Assignment: State how many lines of the records include the word "Opens"; the reply is that number alone.

Records supplied:

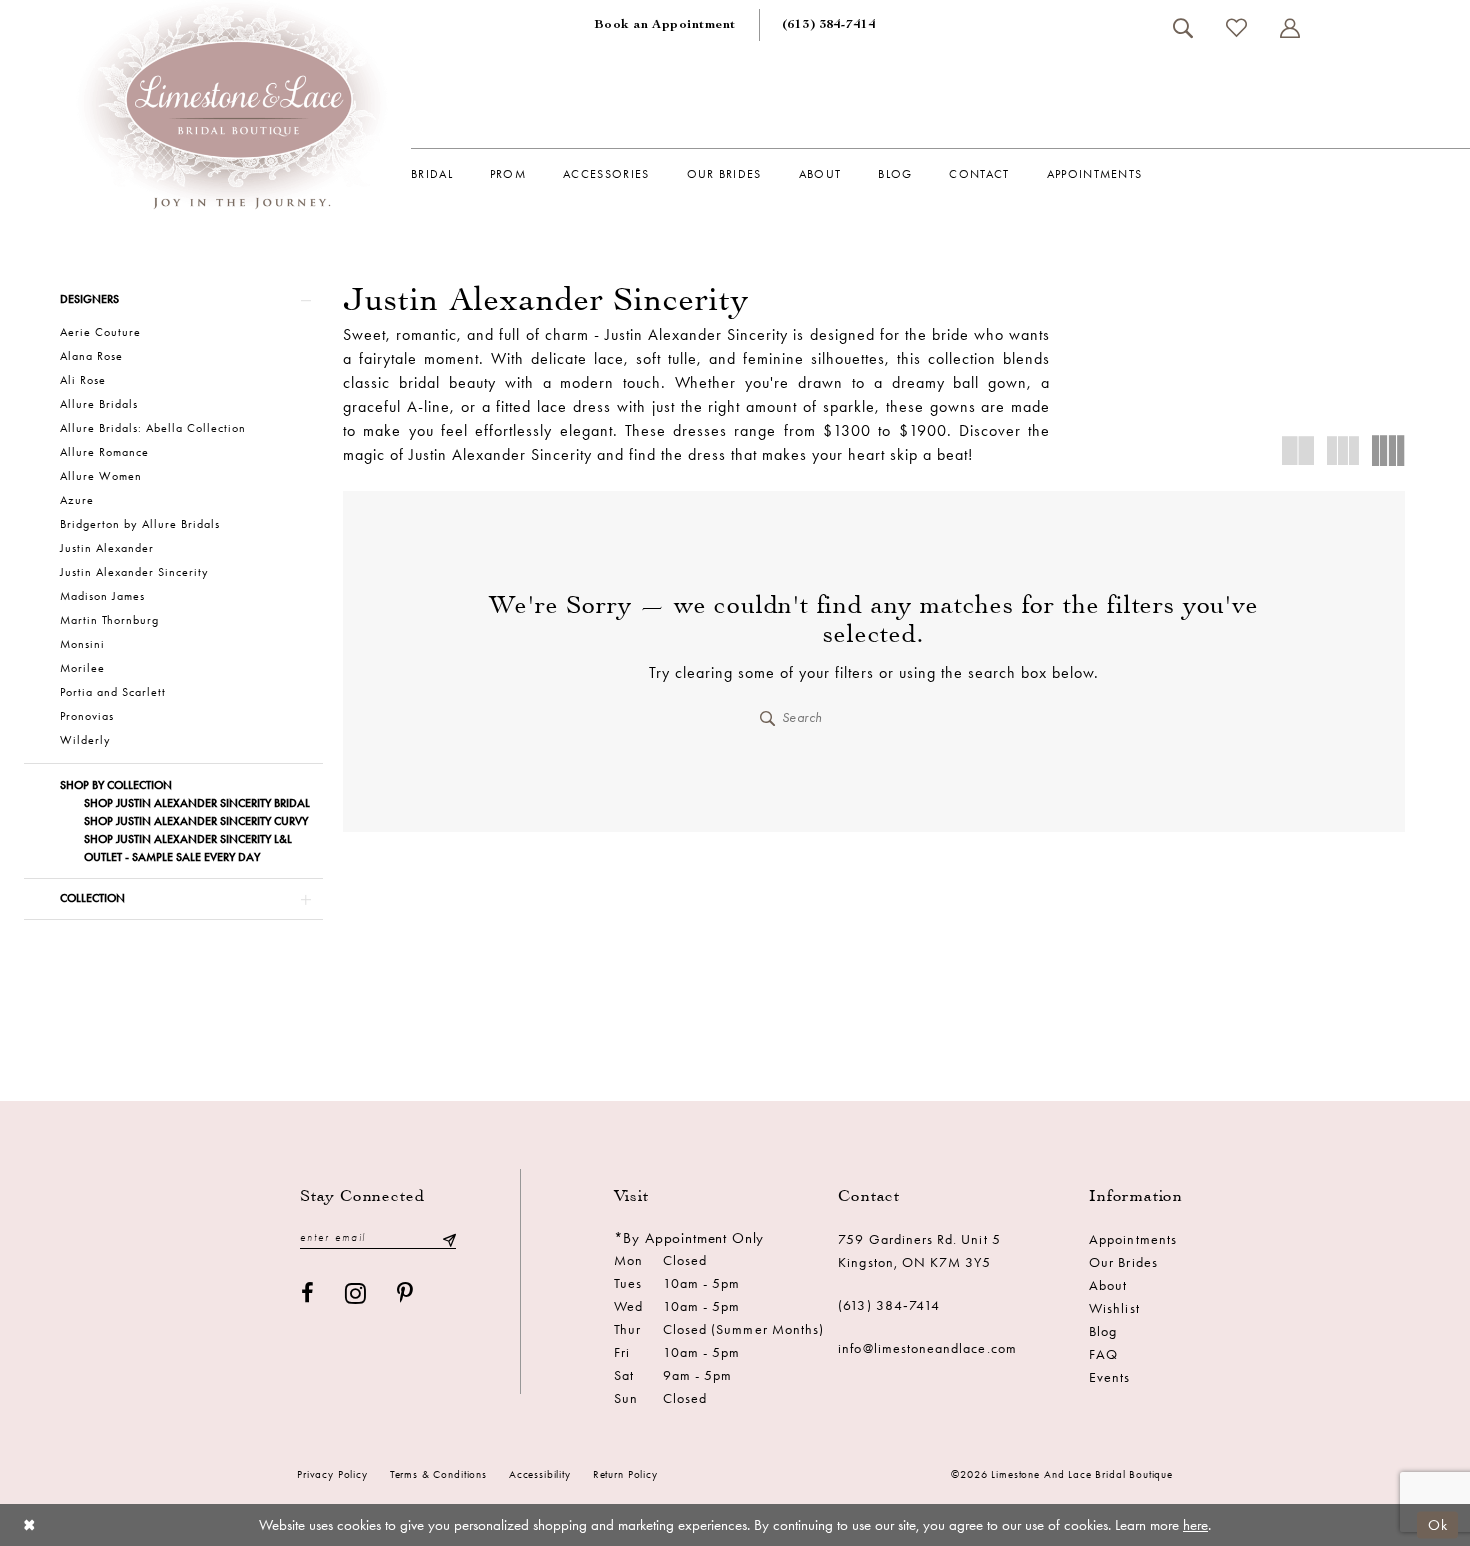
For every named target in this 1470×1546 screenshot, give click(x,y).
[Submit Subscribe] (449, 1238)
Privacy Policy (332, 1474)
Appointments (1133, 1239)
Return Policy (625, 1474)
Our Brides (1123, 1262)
...
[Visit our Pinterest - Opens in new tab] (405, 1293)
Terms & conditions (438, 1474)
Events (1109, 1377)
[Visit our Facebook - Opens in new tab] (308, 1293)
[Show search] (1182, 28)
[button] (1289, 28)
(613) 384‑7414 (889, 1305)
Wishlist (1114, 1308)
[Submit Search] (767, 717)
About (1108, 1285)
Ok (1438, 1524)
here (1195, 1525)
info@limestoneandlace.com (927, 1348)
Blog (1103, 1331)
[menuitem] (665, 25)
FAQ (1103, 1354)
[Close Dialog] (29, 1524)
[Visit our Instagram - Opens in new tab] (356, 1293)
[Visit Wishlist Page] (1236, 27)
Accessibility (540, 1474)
* * *
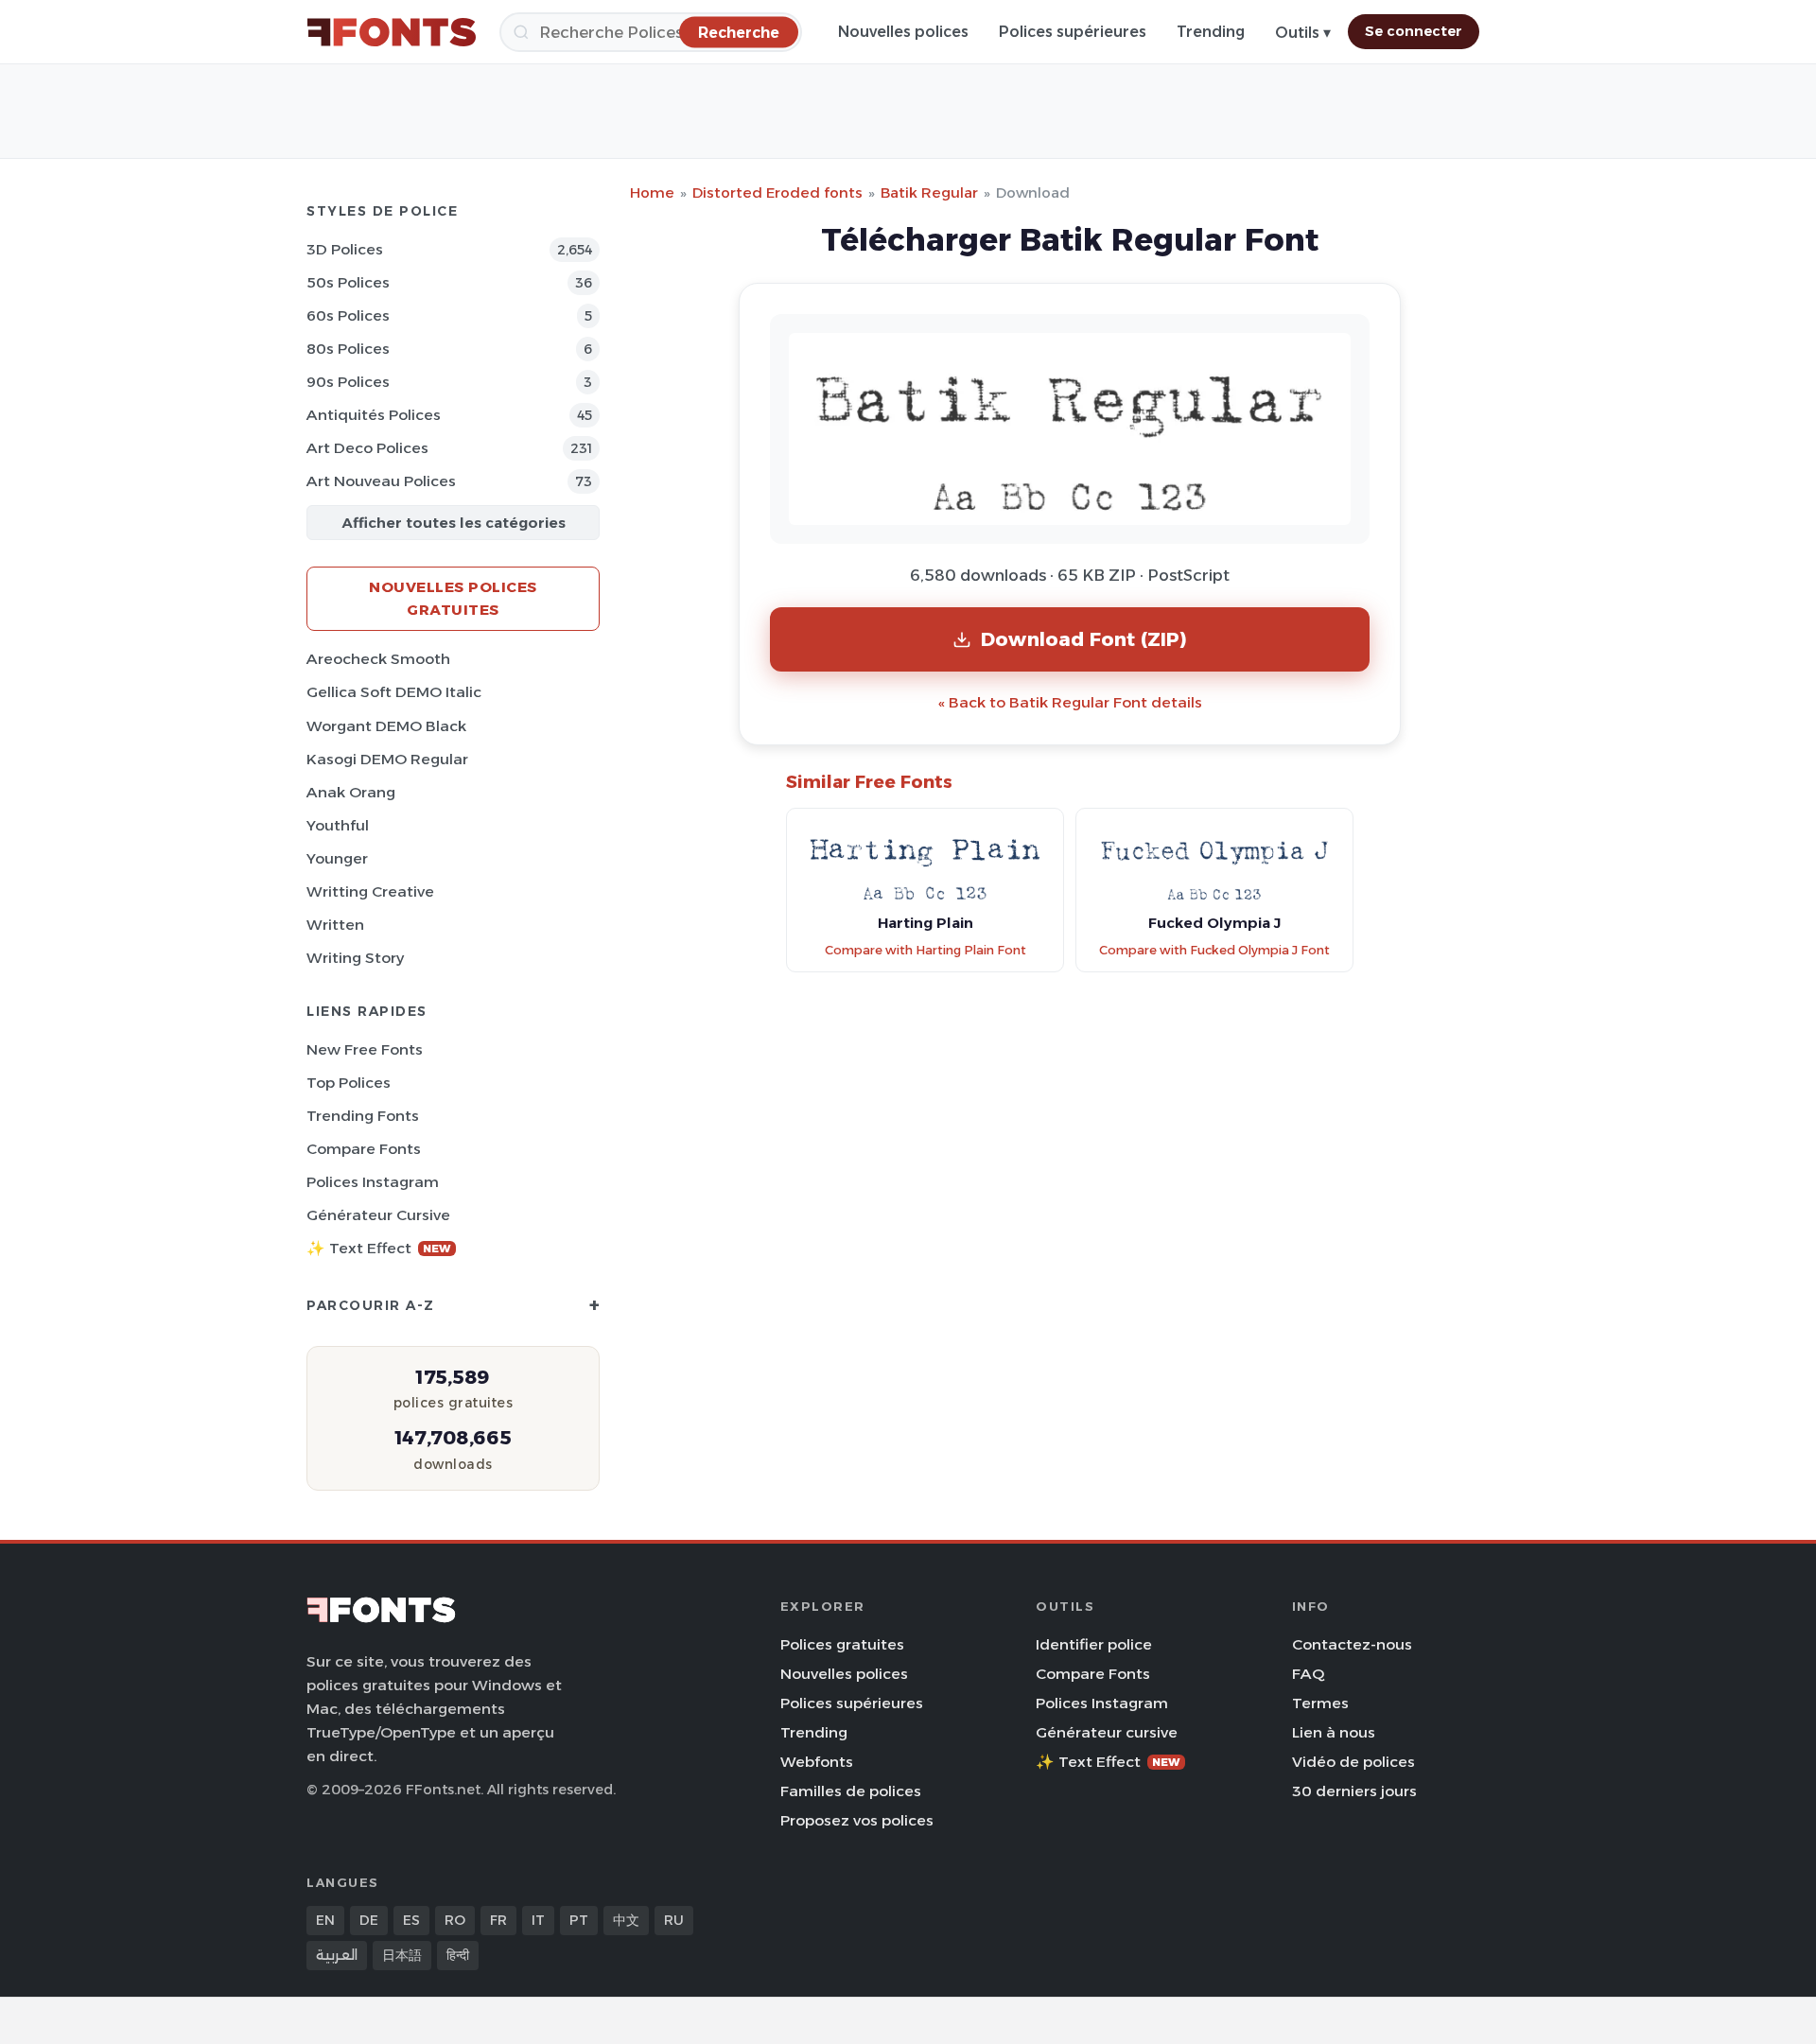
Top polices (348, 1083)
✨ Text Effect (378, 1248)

Task answer: 3